180 I have outlined at the outset the evidence before me in relation to injured feelings. It is unnecessary, given the state of that evidence, for me to reconcile Addis v Gramophone [1909] AC 488, Johnson, supra, Baltic Shipping v Dillon (1993) 176 CLR 344 and State of New South Wales v Paige, supra. On any view of any of those judgments the evidence does not go far enough to allow general damages for the kind of “injured feelings” to which the plaintiff refers.
181 No negligence can arise without damage and no question arises as to exemplary damages or aggravated damages.
Conclusion
182 I find that the contract of employment had implied into it a duty of good faith. There was also an implied duty that the Church would not, without proper and reasonable cause, conduct itself in a manner calculated or likely to destroy or seriously damage the relationship of confidence and trust between the parties.
183 I have found that to the extent that there has been a breach of either one of those implied terms, the plaintiff has sustained no damage as a result.
184 I have also found that the Church wrongfully dismissed the plaintiff in that the manner of its dismissal was inconsistent with the implied term that termination could occur on reasonable notice. I find that as a result of that breach, no damage has been sustained.
185 In those circumstances I make the following orders:
- (i) verdict for the defendants;
(ii) the plaintiff shall pay the defendants’ costs of and incidental to the proceedings, as agreed or assessed.
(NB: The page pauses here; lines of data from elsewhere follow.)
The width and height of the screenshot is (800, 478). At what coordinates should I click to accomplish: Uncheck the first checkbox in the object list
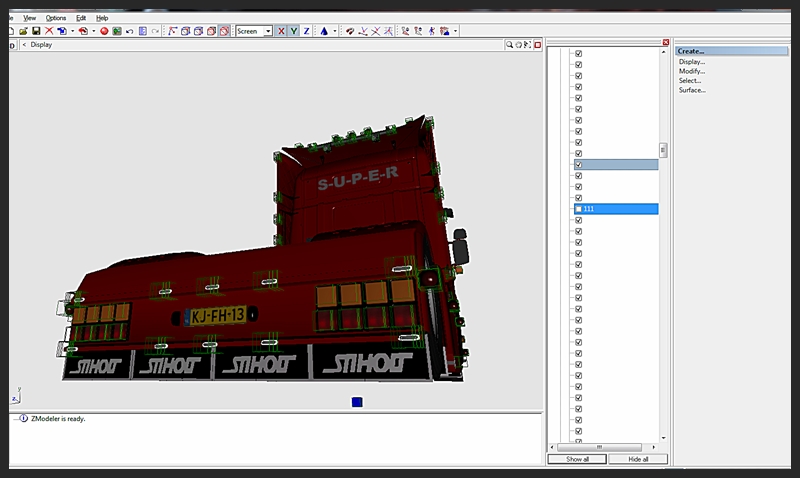point(579,54)
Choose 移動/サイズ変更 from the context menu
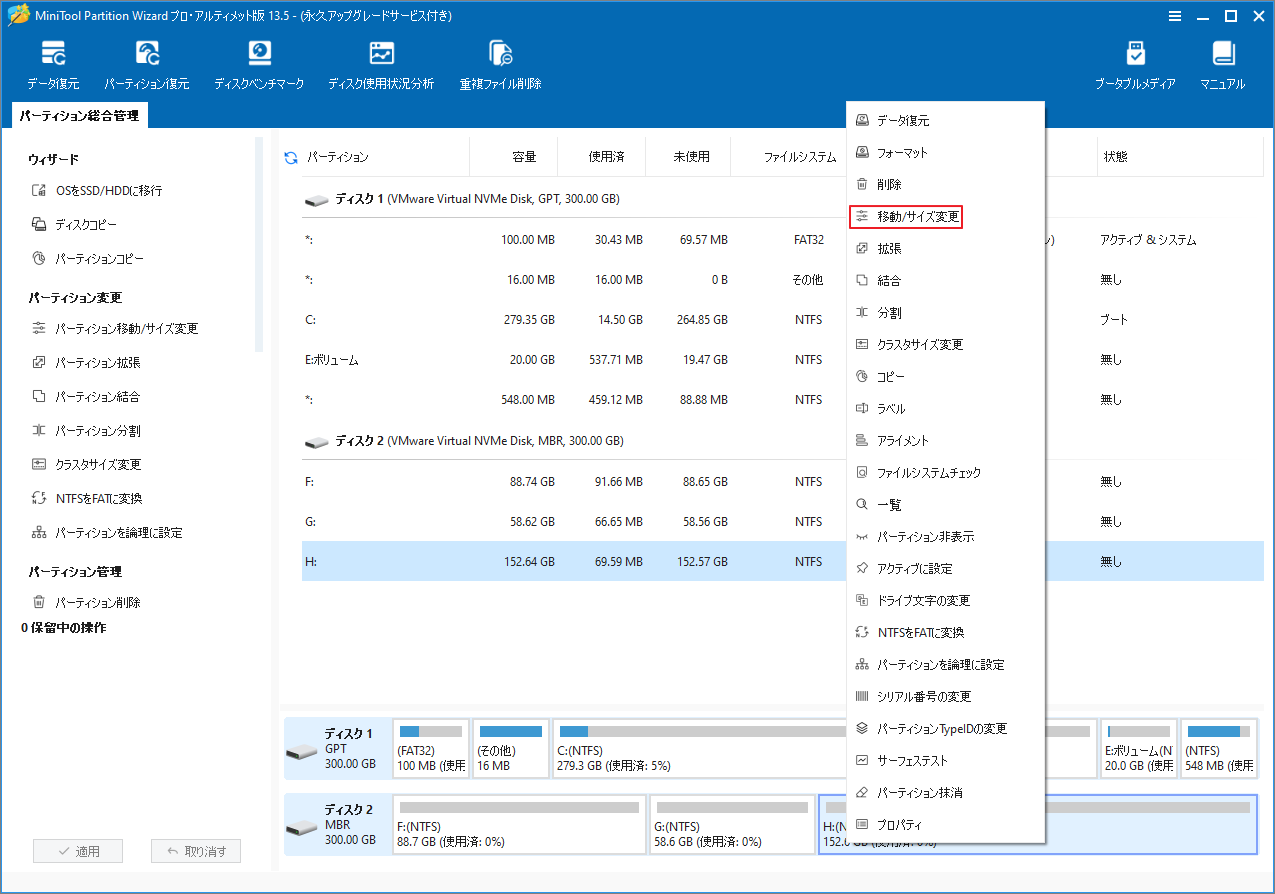Image resolution: width=1275 pixels, height=894 pixels. pos(905,216)
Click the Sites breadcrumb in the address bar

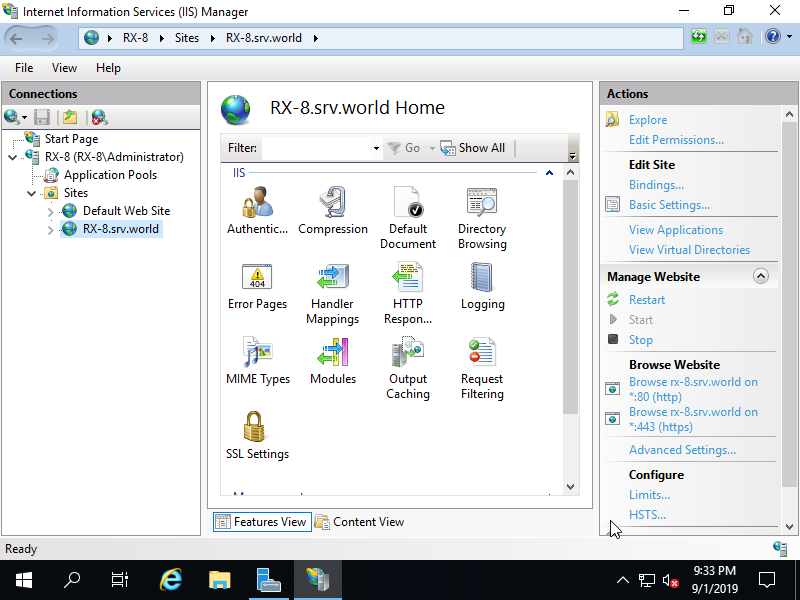tap(187, 36)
21/02/2007 - (1) Style preference. (2) '... factual circumstance which is not irrelevant to the matters ...' altered to '... factual circumstance which is irrelevant to the matters ...'. (3) quote correction. (4) The words 'negligence can arise without damage and no' have been added after 'No' and before 'question'. - Paragraph(s) (1) paragraphs 6, 16, 25, 27, 58, 129, 147, 152, 156, 171 (2) paragraph 46. (3) paragraphs 114, 129, 130, 133, 150. (4) paragraph 181.